Pelaksana harian Kepala Pusat Data, Informasi, dan Humas BNPB Agus Wibowo mengatakan, kebakaran hutan juga dilaporkan terjadi di Gunung Arjuna, Jawa Timur, sejak Senin (29/7/2019).
”Luasan hutan yang terbakar diperkirakan mencapai 40 hektar di Blok Gentong Growah, dengan elevasi antara 2.700-2.800 meter dari permukaan laut,” katanya.
Saat kebakaran, ada 90 pendaki di sekitar wilayah terdampak. Sejumlah 47 orang berhasil dievakuasi turun. Agus menambahkan, berdasarkan informasi dari Badan Penanggulangan Bencana Daerah (BPBD) setempat, seluruh pendaki yang terdata naik dari Pos Pendakian sudah turun semua dari Gunung Arjuna. Saat ini, pendakian Gunung Arjuno Welirang masih ditutup sampai dengan waktu yang belum ditentukan.
Sebelumnya, Senin (29/7/2019), sekitar 30 petugas berjibaku memadamkan kebakaran di Taman Hutan Raya R Soerjo di lereng Gunung Arjuna. Kebakaran di Blok Kebut, Kecamatan Bumiaji, Kota Batu, didominasi semak di ketinggian sekitar 2.800 meter di atas permukaan laut dan kemiringan lereng 40 derajat.
Kepala Bidang Kedaruratan dan Logistik Badan Penanggulangan Bencana Daerah (BPBD) Kota Batu A Choirur Rochim mengatakan, api bisa dikendalikan. Untuk menjangkau lokasi, petugas harus berjalan sekitar enam jam dari Pos Pendakian Sumberbrantas. Selain medan, kondisi angin kencang menjadi kendala pemadaman. Pemadaman dilakukan manual, termasuk membuat sekat bakar agar api tak merembet.
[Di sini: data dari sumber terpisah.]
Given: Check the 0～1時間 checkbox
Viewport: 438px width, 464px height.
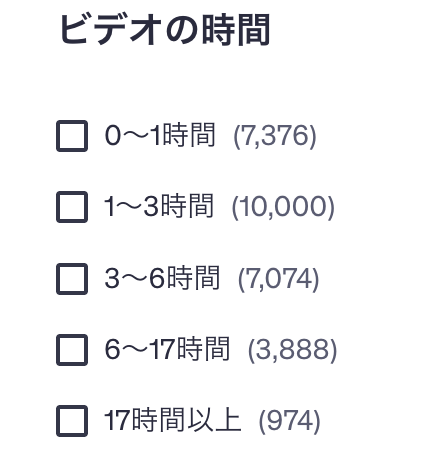Looking at the screenshot, I should click(72, 136).
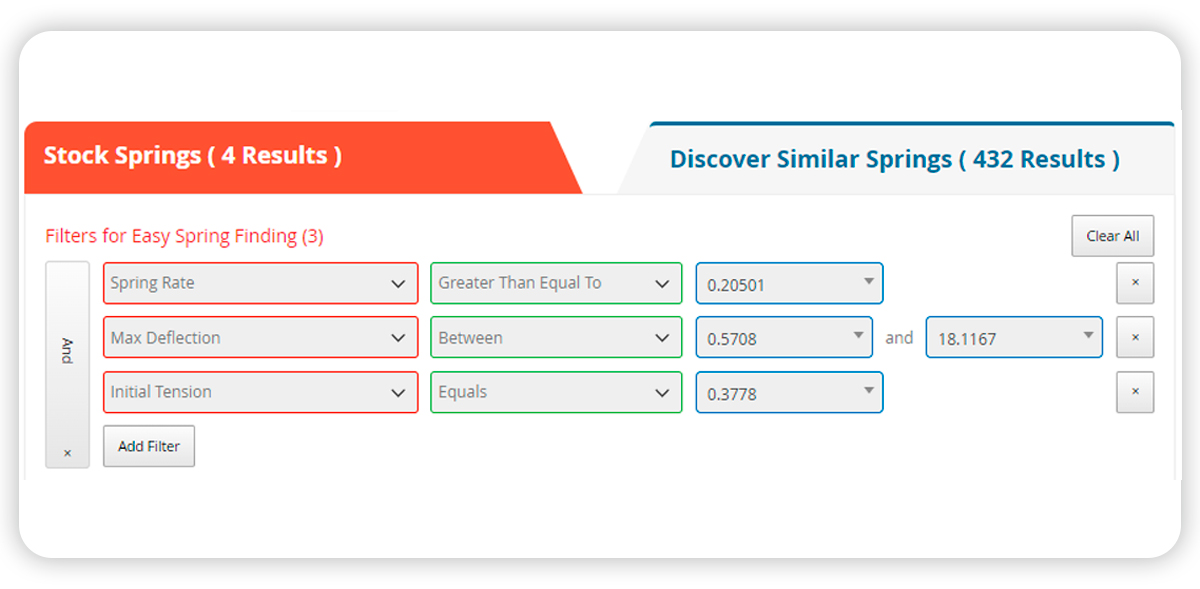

”Lahan yang terbakar memang jauh dari jalur pendakian, tetapi kebakaran dikhawatirkan menutup jalur pendaki sehingga evakuasi dilakukan,” kata seorang porter, Rio Dian Kusuma (Kompas, 30 Juli 2019).
Upaya pemadaman
Menurut Agus, personel gabungan saat ini terus berupaya melaksanakan pemadaman dan pendinginan. Personel tersebut merupakan bagian dari Satuan Tugas (Satgas) Darat berasal dari unsur TNI, Polri, BPBD, Manggala Agni, Masyarakat Peduli Api, dan kementerian/lembaga.
Total personel gabungan yang bergerak mencapai 5.929 orang yang tersebar di lima provinsi, yaitu Riau, Sumatera Selatan, dan Kalimantan Tengah masing-masing berjumlah 1.512 personel. Sementara di Kalimantan Barat berjumlah 1.395 personel.
Upaya Satgas Darat didukung oleh operasi udara di bawah kendali Satgas Udara. Jumlah tersebut belum mencakup dukungan dari pihak swasta, seperti APP Sinar Mas yang berkekuatan 3.180 personel tersebar di lima provinsi.
”Satgas Udara mengerahkan armada helikopter dan fixed wing, yang difungsikan untuk pemadaman, pendinginan, patroli dan survei,” katanya.
Satgas Udara mengerahkan armada helikopter dan fixed wing, yang difungsikan untuk pemadaman, pendinginan, patroli, dan survei.
Menghadapi kebakaran hutan dan lahan tersebut, helikopter juga disiagakan di empat provinsi, yaitu Riau 17 helikopter, Sumatera Selatan 3, Kalimantan Barat 6, dan Kalimantan Tengah 7. Helikopter yang ditempatkan di Riau merupakan dukungan dari BNPB 7 unit, KLHK 1, swasta 8, dan TNI 1.
Total air yang digunakan untuk pemadaman dan pendinginan sejumlah 61.066.300 liter untuk semua wilayah terdampak. Selain armada helikopter, satuan tugas udara didukung pesawat untuk operasi teknologi modifikasi cuaca (TMC). Operasi ini untuk memicu terjadinya hujan di wilayah-wilayah yang terpapar titik panas dengan menebarkan garam di awan potensial.